Refaire de la mine en France ?
« Certains considèrent qu’on n’a exploité que les gisements de bonne qualité et les gisements qui affleurent. » La cartographie du sous-sol permettrait de savoir si il y a encore des ressources plus profondes dans le sous-sol français. Il est aussi envisagé d’exploiter les ressources maritimes, grâce au pilotage à distance. Enfin, se pose la question du développement de la mine furtive, une mine « invisible » qui serait moins traumatisante pour l’environnement. En parallèle, la chaire « Mines urbaines » de Mines ParisTech étudie les moyens d’organiser et d’optimiser l’économie du recyclage. Concernant les hydrocarbures, les chercheurs tentent d’accroître et d’améliorer le taux de récupération des hydrocarbures, qui plafonne aujourd’hui à 35%. Les experts considèrent qu’il est possible d’atteindre les 50%. « Si on gagne 1% sur le taux de récupération, c’est l’équivalent de 2 à 3 ans de consommation de pétrole. »

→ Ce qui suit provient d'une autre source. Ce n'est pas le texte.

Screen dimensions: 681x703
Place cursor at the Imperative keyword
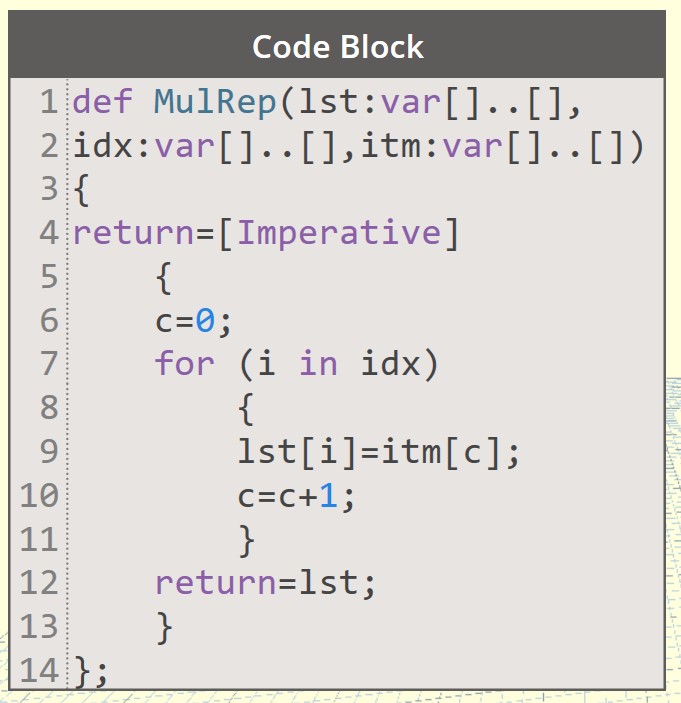pyautogui.click(x=339, y=233)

De nouvelles approches en géosciences
Ces enjeux appellent le développement de nouvelles approches en géoscience. « En matière de prospection, la géophysique doit s’améliorer, en particulier en termes de profondeur d’investigation. » Pour connaître de manière plus approfondie les gisements complexes, qu’il s’agisse de ressources minérales ou d’hydrocarbures, il est nécessaire de développer de nouvelles approches de caractérisation et de modélisation. En termes d’exploitation, l’industrie tend à améliorer la productivité dans les mines classiques, notamment en développant des méthodes d’exploitation plus maîtrisées, pour être à terme automatisées intégralement. Il y a également une transition progressive vers la mine non conventionnelle, grâce au développement de nouveaux procédés de valorisation des minerais complexes et à de nouvelles méthodes, telles que la récupération in situ ou les exploitations à distance. L’intérêt est aussi à l’exploitation des hydrocarbures frontières, comme les huiles lourdes, les réservoirs roches mères ou encore les réservoirs très enfouis. De nombreuses pistes, qui sont actuellement explorées par les chercheurs des centres de recherche en géosciences des écoles Mines-Télécom. « L’accent est mis aujourd’hui sur les non-conventionnels, en développant des approches spécifiques, de l’identification à la mise en valeur jusqu’aux impacts sur l’environnement et la sécurité à long terme, » précise Hedi Sellami.
*L’Organisation des Pays Exportateurs de Pétrole et l’Organisation de Coopération et de Développement Économiques.